» **Given text**:
As latest round of the debate started, the Australian Conservation Foundation immediately took the nuclear option.
“There is nothing clean about the fuel behind the Fukushima and Chernobyl disasters, which produces waste that remains radioactive for tens of thousands of years,” ACF campaigner Dave Sweeney said. What tosh.
While it’s technically true that the fuel would be the same, it’s no longer technologically true. Any plant built in Australia would be a small modular reactor. They’re smaller, safer, cheaper, and faster to build. And they have less of that pesky waste that nobody wants in their backyard.
They say you’re more likely to sway people with emotion than with facts so maybe a little bit of bluff and guff is par for the anti-nuclear course.
Meanwhile the latest pro-nuclear hotheads seem to think it’s as easy as plug in and turn on.
Liberal MP Tim Wilson said: “Only nuclear plus baseload renewables can deliver Australia a sustainable net zero future with cheap, reliable electricity. You aren’t serious about climate change if you oppose nuclear outright.”
The booming solar and wind sector and advances in storage show that’s bunkum. The latest report from the CSIRO and the Australian Energy Market Operator found that by 2030 “adding new variable renewable generation (solar and wind) to as high as a 90% share of the grid will still be cheaper than non-renewable options”.

» **Collected data**:
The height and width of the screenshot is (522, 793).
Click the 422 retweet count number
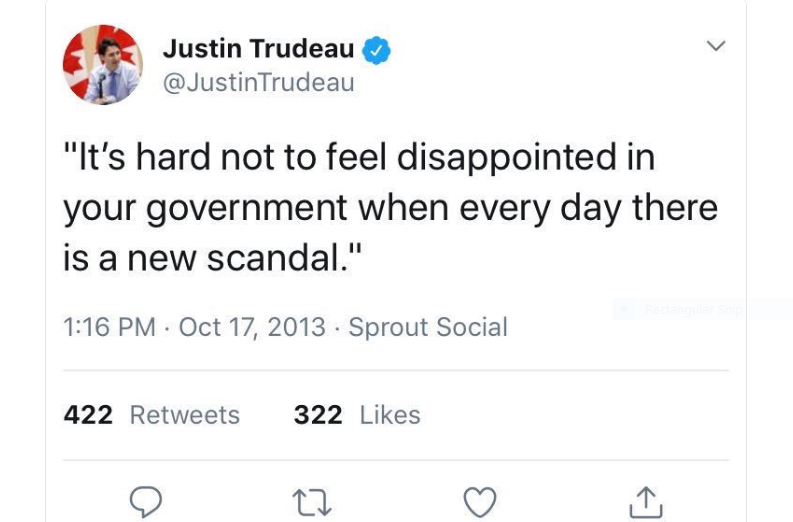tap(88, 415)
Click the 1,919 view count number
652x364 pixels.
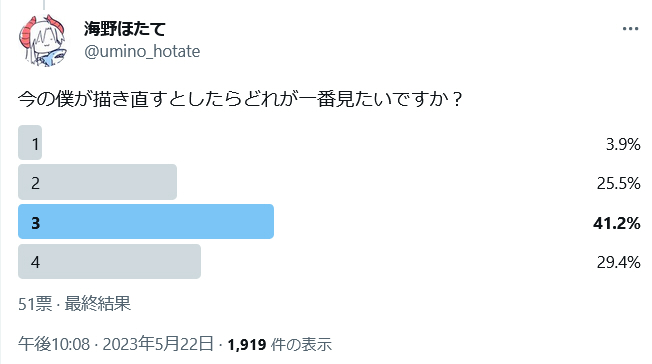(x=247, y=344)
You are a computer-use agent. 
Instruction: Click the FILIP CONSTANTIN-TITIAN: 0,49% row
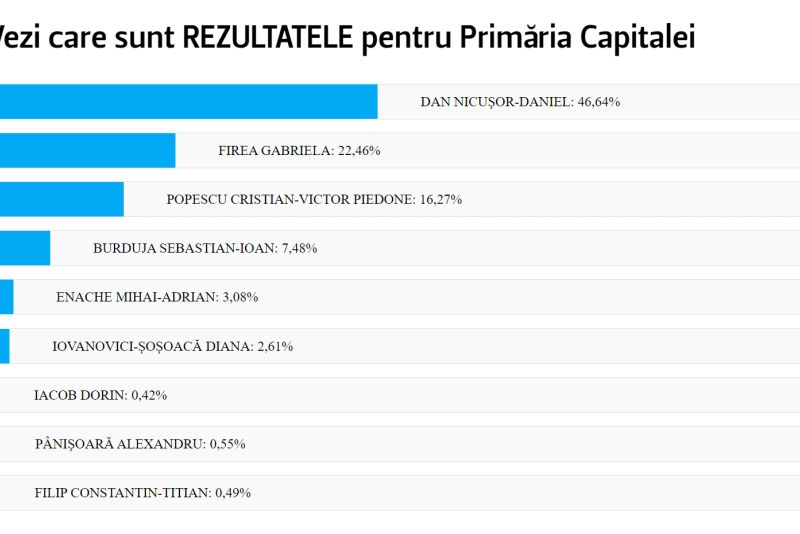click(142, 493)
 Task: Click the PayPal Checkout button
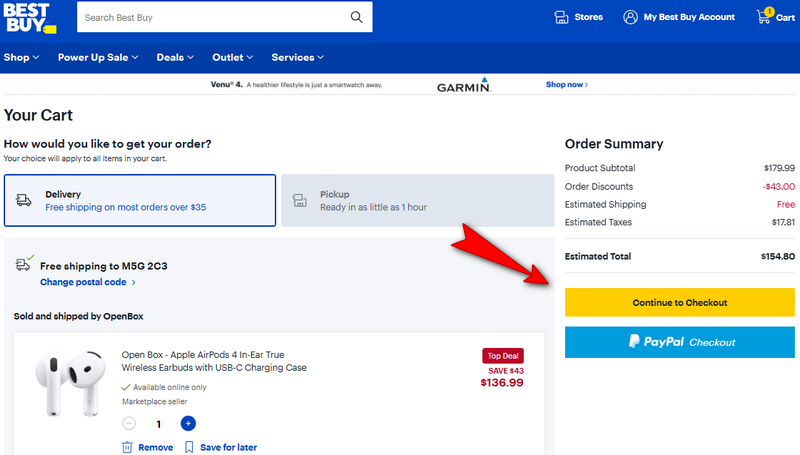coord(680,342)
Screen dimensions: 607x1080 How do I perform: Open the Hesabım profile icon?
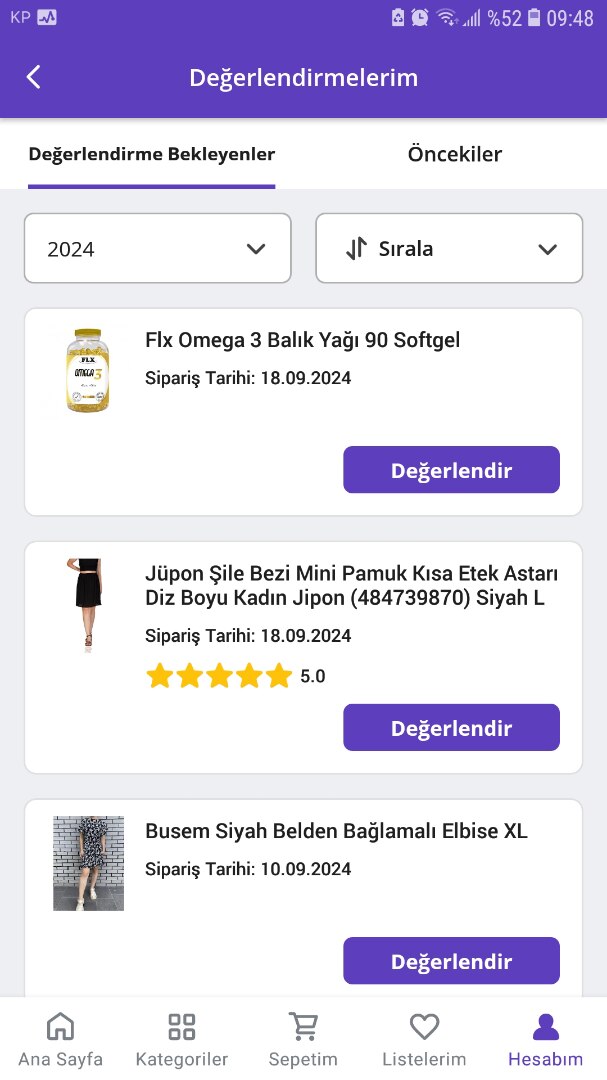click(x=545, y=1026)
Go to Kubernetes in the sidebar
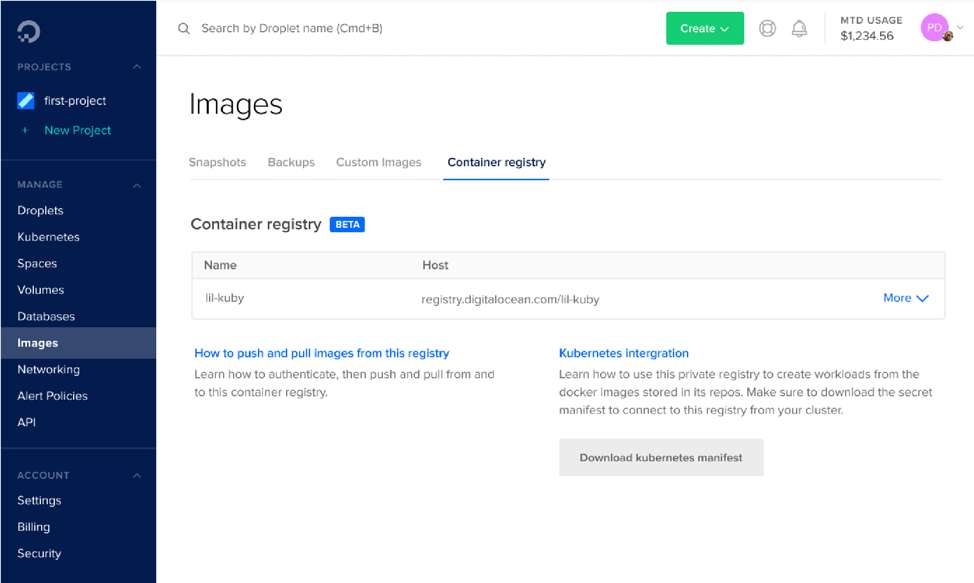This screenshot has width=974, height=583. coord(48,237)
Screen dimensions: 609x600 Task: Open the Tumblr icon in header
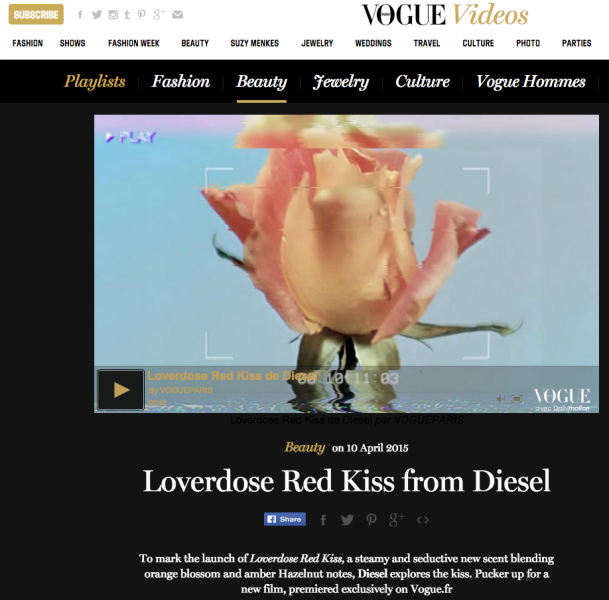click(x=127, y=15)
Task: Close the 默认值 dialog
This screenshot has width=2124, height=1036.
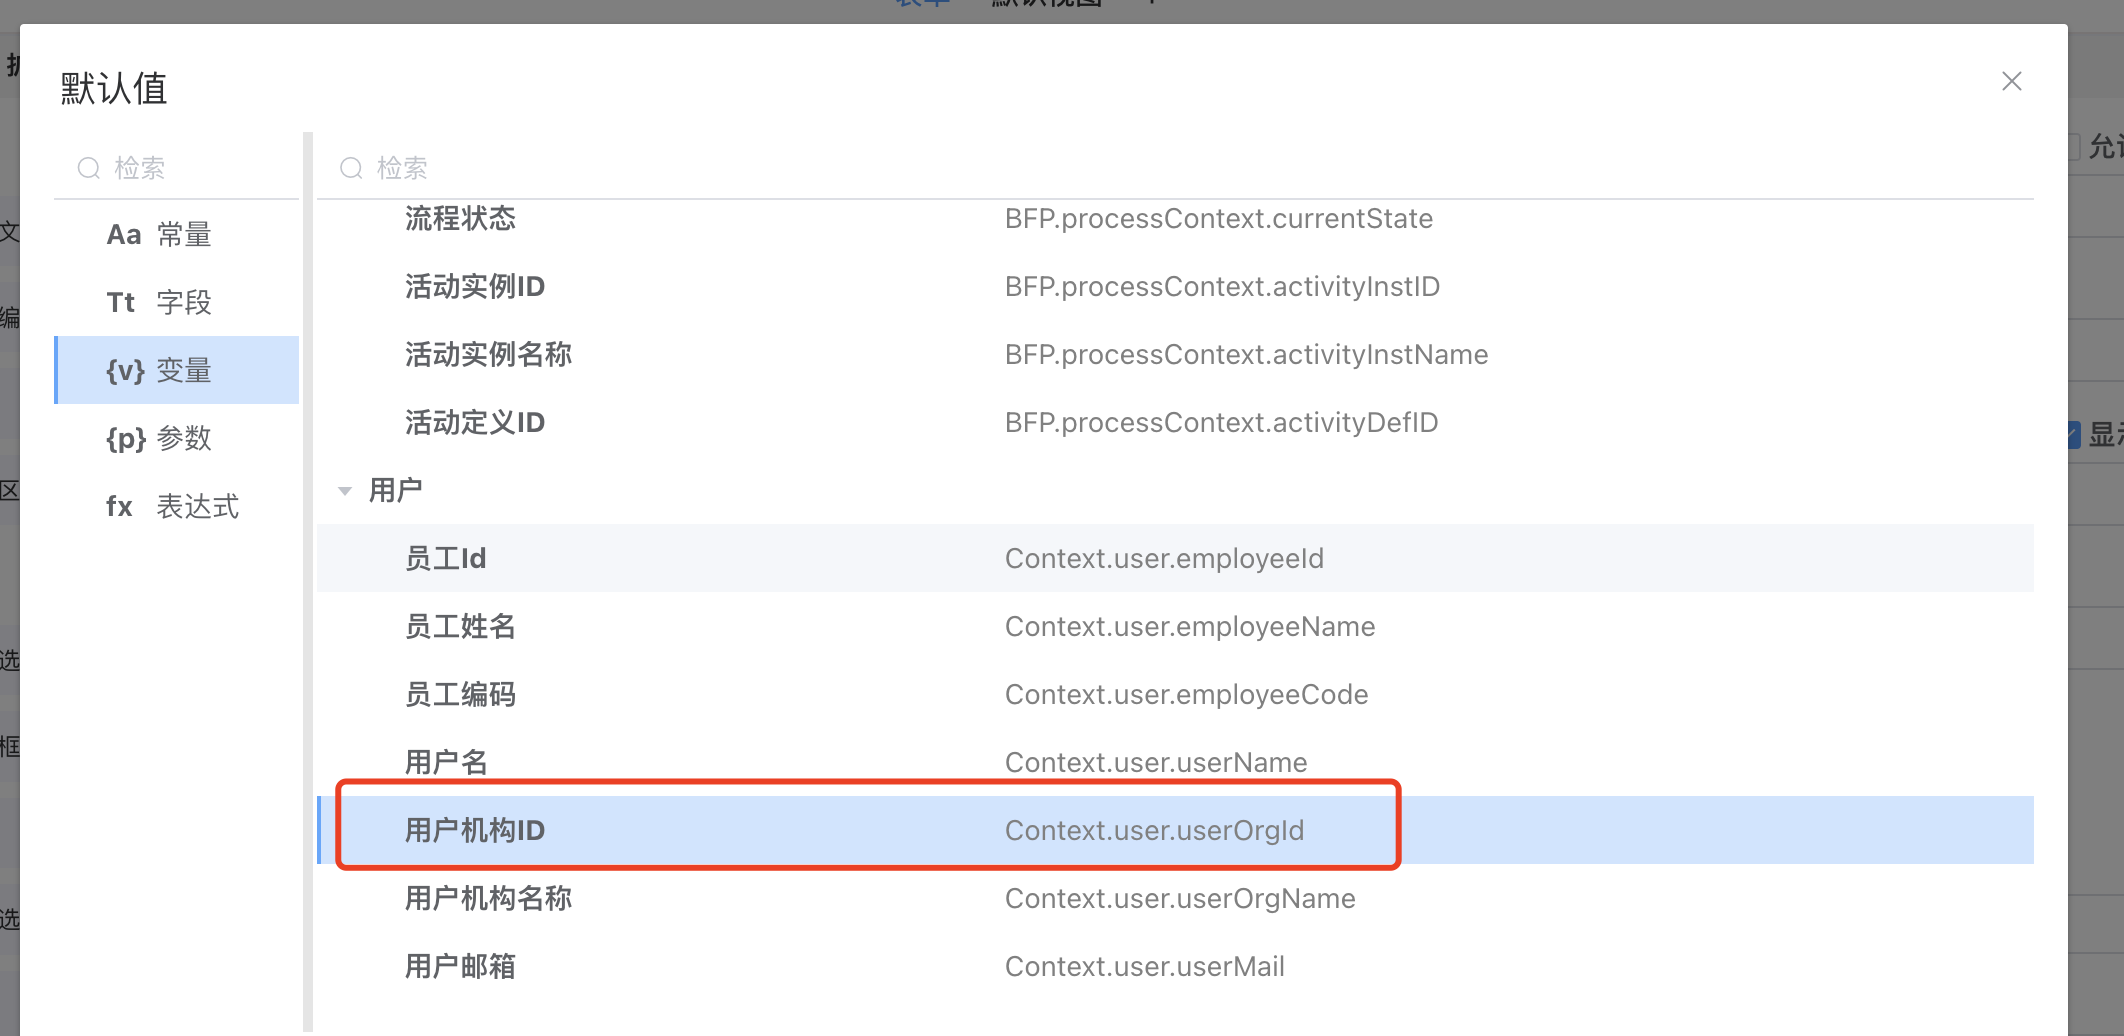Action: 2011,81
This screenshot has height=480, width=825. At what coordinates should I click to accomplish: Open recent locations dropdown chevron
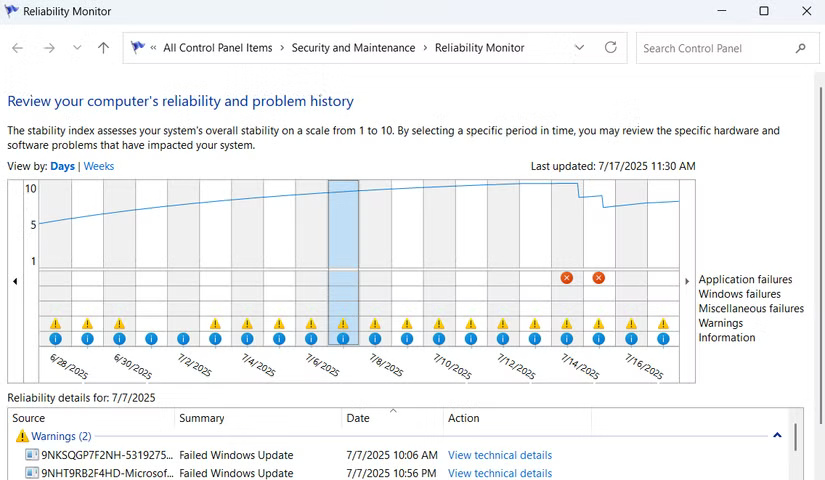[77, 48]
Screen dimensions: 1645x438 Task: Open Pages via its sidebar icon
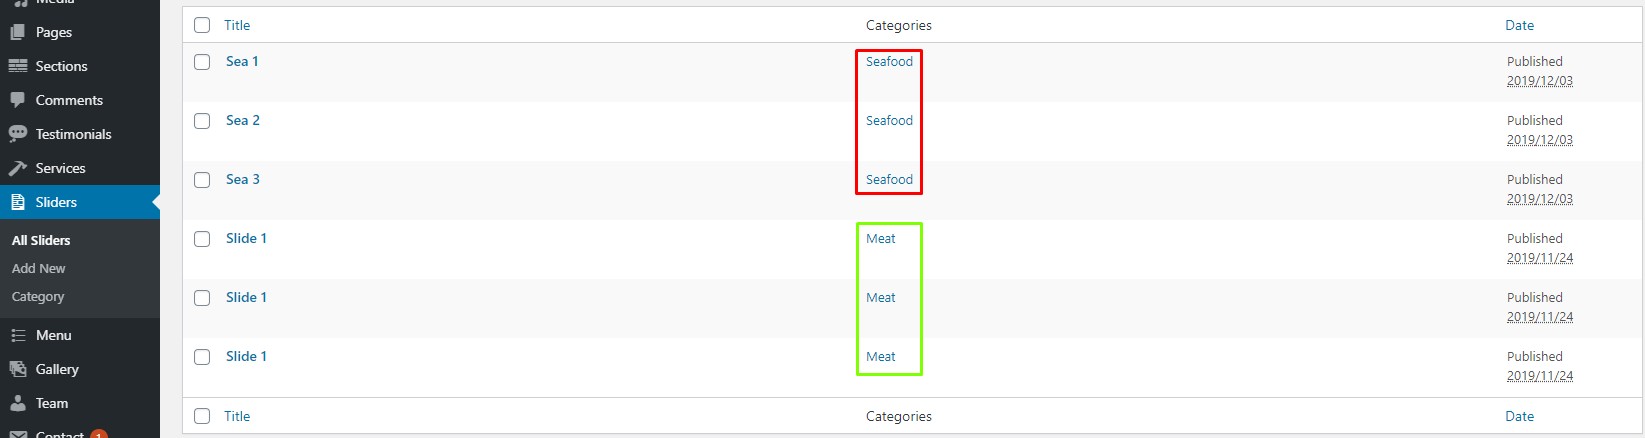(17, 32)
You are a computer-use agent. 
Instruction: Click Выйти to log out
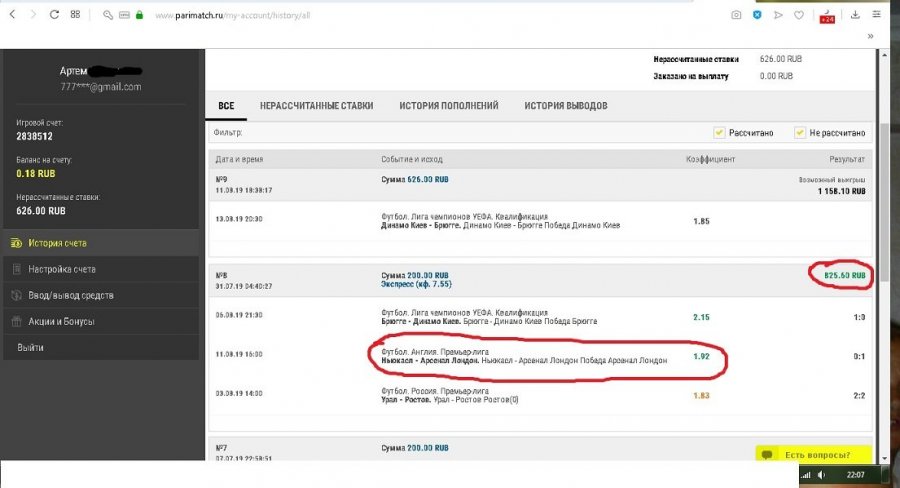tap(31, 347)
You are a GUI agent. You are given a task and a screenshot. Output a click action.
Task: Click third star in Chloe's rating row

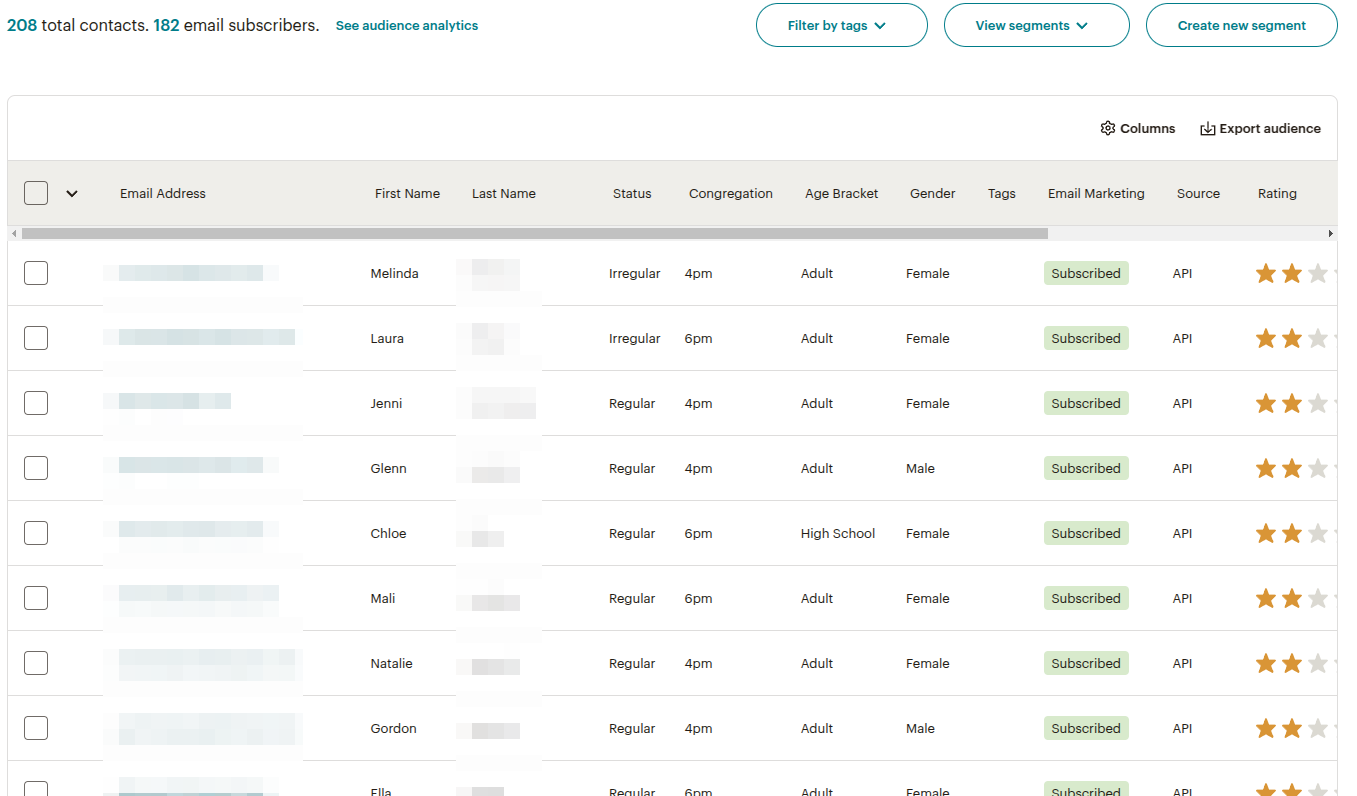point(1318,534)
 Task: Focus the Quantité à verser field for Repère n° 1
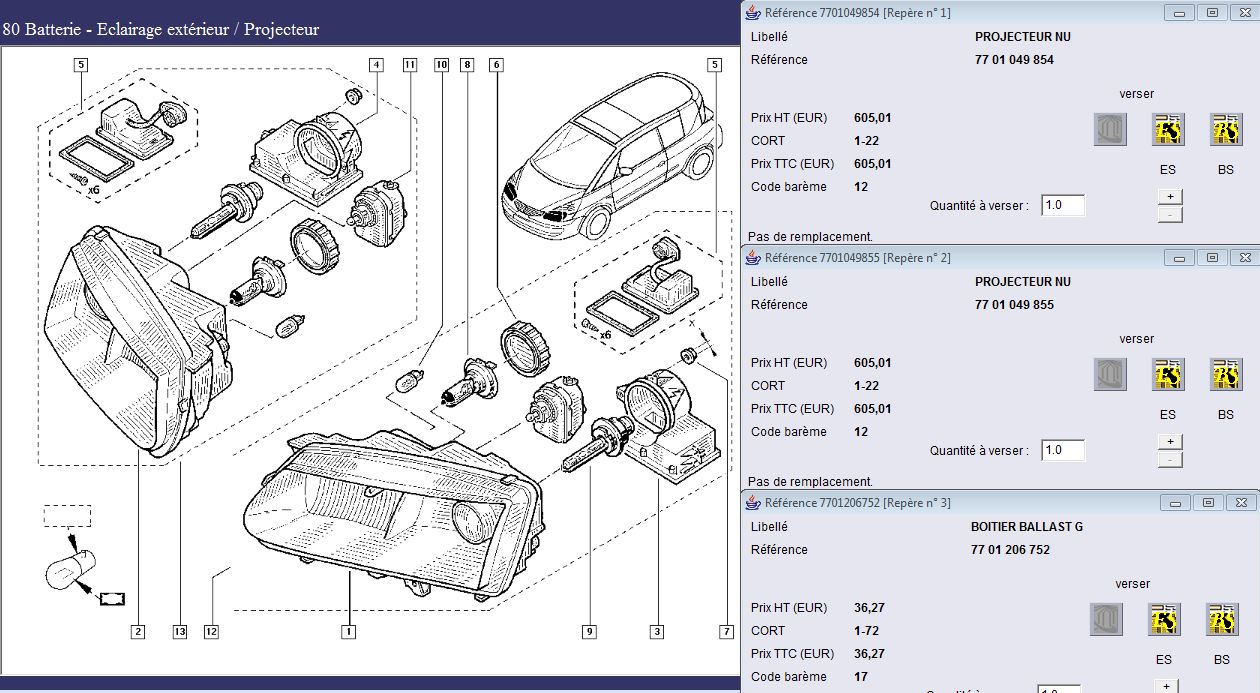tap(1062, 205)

» **Work instruction**:
Resume the text on Australia's nuclear power debate, starting right after its final sentence. The entries have no connection to the text about Australia's nuclear power debate.

» **Answer**:
Renewables sceptics love to proclaim that when the wind doesn’t blow and the sun doesn’t shine, the power goes out. But it doesn’t, or won’t, not with household storage, large-scale batteries and the potential of pumped-hydro and other technologies.
The pro-nuclear lobby also faces another hurdle: the timeline.
The Gen IV International Forum — which Australia joined in 2016 — is looking at six technologies. But the forum says it’ll be a lazy two or three decades before they’ll be deployed. The Australian Nuclear and Science Technology Organisation says small modular reactors could be built in three to five years.
Even in the unlikely case that the federal government decided to take nuclear energy to the next election, and even if the legislation made it through a new parliament, that would be only the start of the awkward conversations about where to put any nuclear plant, how to train a workforce to manage it, and the predictable furore about what to do with the waste.
Australia has had years — decades — of wandering in an energy policy quagmire. This concerted effort to introduce nuclear into the debate has more than a whiff of smokescreen about it. Especially now, as Australia gears up for the Glasgow summit in November and a possible election before that.
Nuclear is not the bogeyman. But it’s not the superhero either.
At best it’s something we should keep in a future mix as the need for climate change action gets ever more urgent. At worst it’s a deliberate red herring being tossed about to further stymie progress on tackling emissions.
And if pushing for nuclear wasn’t politically explosive enough, even the Australian Nuclear Association is among those who say it will be financially viable only with a carbon price. Boom.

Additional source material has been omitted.